» **BRANO DI TESTO**:
───

I DOMENICA DI AVVENTO / A

Lectio divina su Mt 24,37-44

Andiamo con gioia incontro al Signore


Invocare
«Manda il tuo Santo Spirito Paraclito nelle nostre anime e facci comprendere le Scritture da lui ispirate; e concedi a me di interpretarle in maniera degna, perché i fedeli qui radunati ne traggano profitto». «Dio salvatore… t’imploriamo per questo popolo: manda su di esso lo Spirito Santo; il Signore Gesù venga a visitarlo, parli alle menti di tutti e disponga i cuori alla fede e conduca a te le nostre anime, Dio delle Misericordie». (cf. Esortazione Apostolica Postsinodale, Verbum Domini, 16).

Leggere
37Come furono i giorni di Noè, così sarà la venuta del Figlio dell’uomo. 38Infatti, come nei giorni che precedettero il diluvio mangiavano e bevevano, prendevano moglie e prendevano marito, fino al giorno in cui Noè entrò nell’arca, 39e non si accorsero di nulla finché venne il diluvio e travolse tutti: così sarà anche la venuta del Figlio dell’uomo. 40Allora due uomini saranno nel campo: uno verrà portato via e l’altro lasciato. 41 Due donne macineranno alla mola: una verrà portata via e l’altra lasciata.
42Vegliate dunque, perché non sapete in quale giorno il Signore vostro verrà. 43Cercate di capire questo: se il padrone di casa sapesse a quale ora della notte viene il ladro, veglierebbe e non si lascerebbe scassinare la casa. 44Perciò anche voi tenetevi pronti perché, nell’ora che non immaginate, viene il Figlio dell’uomo.

───

» **COSA SI CHIEDE**:
A – Secondo il brano, che cosa farebbe il padrone di casa se sapesse a quale ora della notte viene il ladro?
B – Ricopia senza modifiche, dalle voci, il tratto che va dalla riga contenente "Screen dimensions: 576x419" fino alla riga contenente "click(x=566, y=31)", entrambe incluse, lasciando fuori le immagini.

» **VOCI FORNITE**:
───

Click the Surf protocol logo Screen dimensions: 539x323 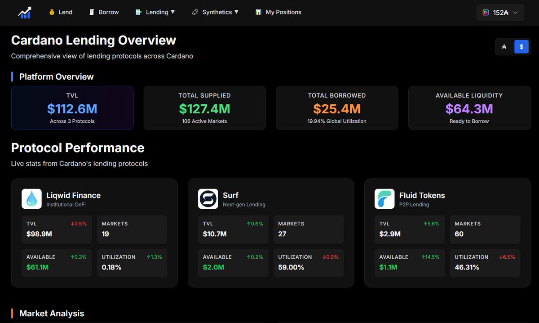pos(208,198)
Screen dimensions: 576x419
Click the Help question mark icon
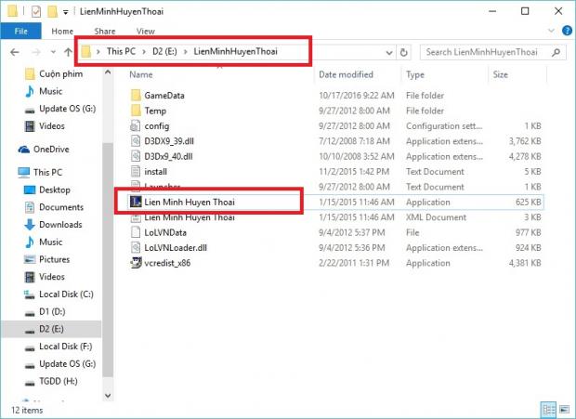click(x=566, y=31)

───

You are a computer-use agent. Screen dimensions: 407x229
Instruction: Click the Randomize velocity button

───

» **RISPOSTE AI COMPITI**:
A – Veglierebbe e non si lascerebbe scassinare la casa.

B –
Screen dimensions: 576x419
Click the Help question mark icon
click(x=566, y=31)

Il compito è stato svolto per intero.